About 33 years ago, Ugandan President Yoweri Museveni captured power after a five-year endeavour, mainly in the central parts of the east African country.
His ragtag fighters, some barefooted, marched onto the streets of the capital Kampala to the jubilation of most of the civilians who had witnessed lawlessness since the 1971 coup by military strongman Idi Amin.
The Museveni fighters, then called National Resistance Army and now Uganda People’s Defense Forces (UPDF), have metamorphosed into a professional army that is engaged in foreign missions especially in parts of Africa that have had devastating conflicts.
The country’s deputy Speaker of Parliament Jacob Oulanyah on Tuesday launched the annual “Tarehe Sita” activities to commemorate the formation of the force. The activities that will run up to Feb. 6, the day the force was formed 38 years ago, include among others, renovation of schools, cleaning of streets and free medical camps.
The activities are carried out by all troops including those on foreign missions, for instance, the peacekeeping troops in Somalia.
President Yoweri Museveni, on Monday, said the UPDF’s foreign missions are based on its patriotism and pan-africanism ideology.
“We have since built a professional army and got Uganda back on the path of progress. With an annual budget of 439 million U.S. dollars, our army has not only secured Uganda but we support some peace efforts in the region,” Museveni said.
Adolf Mwesige, minister of defense and veteran affairs, while speaking at the launch of the commemoration activities, said the UPDF is now a force to reckon with in Africa.
Uganda, in 2007, deployed its troops in Somalia under the African Union Mission in Somalia (AMISOM). Uganda was among the first African countries to deploy its troops in the lawless Horn of African country under the auspices of AMISOM.

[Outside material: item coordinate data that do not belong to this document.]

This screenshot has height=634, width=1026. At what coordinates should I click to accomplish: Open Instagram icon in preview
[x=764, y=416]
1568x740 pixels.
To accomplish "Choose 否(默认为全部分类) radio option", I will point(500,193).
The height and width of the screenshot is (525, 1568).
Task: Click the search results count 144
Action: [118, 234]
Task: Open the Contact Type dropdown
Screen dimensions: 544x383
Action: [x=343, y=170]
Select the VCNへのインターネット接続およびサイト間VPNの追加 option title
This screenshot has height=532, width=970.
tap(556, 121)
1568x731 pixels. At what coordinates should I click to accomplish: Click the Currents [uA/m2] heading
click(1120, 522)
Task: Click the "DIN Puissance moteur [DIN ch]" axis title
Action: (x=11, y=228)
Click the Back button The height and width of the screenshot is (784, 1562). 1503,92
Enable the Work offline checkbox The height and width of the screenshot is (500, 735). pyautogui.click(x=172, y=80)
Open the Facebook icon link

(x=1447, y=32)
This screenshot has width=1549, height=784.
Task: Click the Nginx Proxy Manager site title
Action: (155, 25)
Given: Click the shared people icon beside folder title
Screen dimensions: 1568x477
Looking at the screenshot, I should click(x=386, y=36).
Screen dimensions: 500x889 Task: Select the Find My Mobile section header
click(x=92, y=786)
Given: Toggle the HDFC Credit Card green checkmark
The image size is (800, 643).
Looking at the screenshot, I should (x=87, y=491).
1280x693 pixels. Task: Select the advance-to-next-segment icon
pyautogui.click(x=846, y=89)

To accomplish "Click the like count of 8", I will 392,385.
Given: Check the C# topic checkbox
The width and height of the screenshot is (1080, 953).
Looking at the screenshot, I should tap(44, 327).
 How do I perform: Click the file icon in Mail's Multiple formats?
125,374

The Ugandan military is an important part of the 22,000 strong AU force deployed in Somalia. Part of its troops in Somalia were also deployed as the United Nations Guard Unit, where it provides protection services to the UN. “We have a lot of demand from the UN to participate in peacekeeping missions across the world but of course we cannot over stretch our capacity,” Mwesige said.
The UPDF, according to Muhoozi, at the invitation of the South Sudan government, protected key installations in the capital Juba in late 2013 after fighting broke out between troops loyal to President Salva Kiir and his deputy Riek Machar.
The military also rescued some Ugandans who were caught up in the fighting. “We do not only maintain peace and stability here but when occasion demands, we do help in exporting peace,” he said.
The Ugandan military is also part of the East African Standby Force, a regional force under the auspices of the AU that can be deployed in the region to restore peace in case a conflict breaks out.
Although the UPDF has played a stabilising role both in the region and internally, there are new threats that observers say must be addressed, including the unprecedented level of youth unemployment. Oulanyah said there are many unemployed youths in the capital Kampala who could engage in criminal activities. He said the youths can easily join any protest because most of them lack what to do.
Oulanyah added that Corruption continues to be a threat in government departments. President Museveni has recently deployed a military officer Edith Nakalema to lead the anti-corruption unit. The unit based at State House is charged with providing support to other government anti-corruption agencies.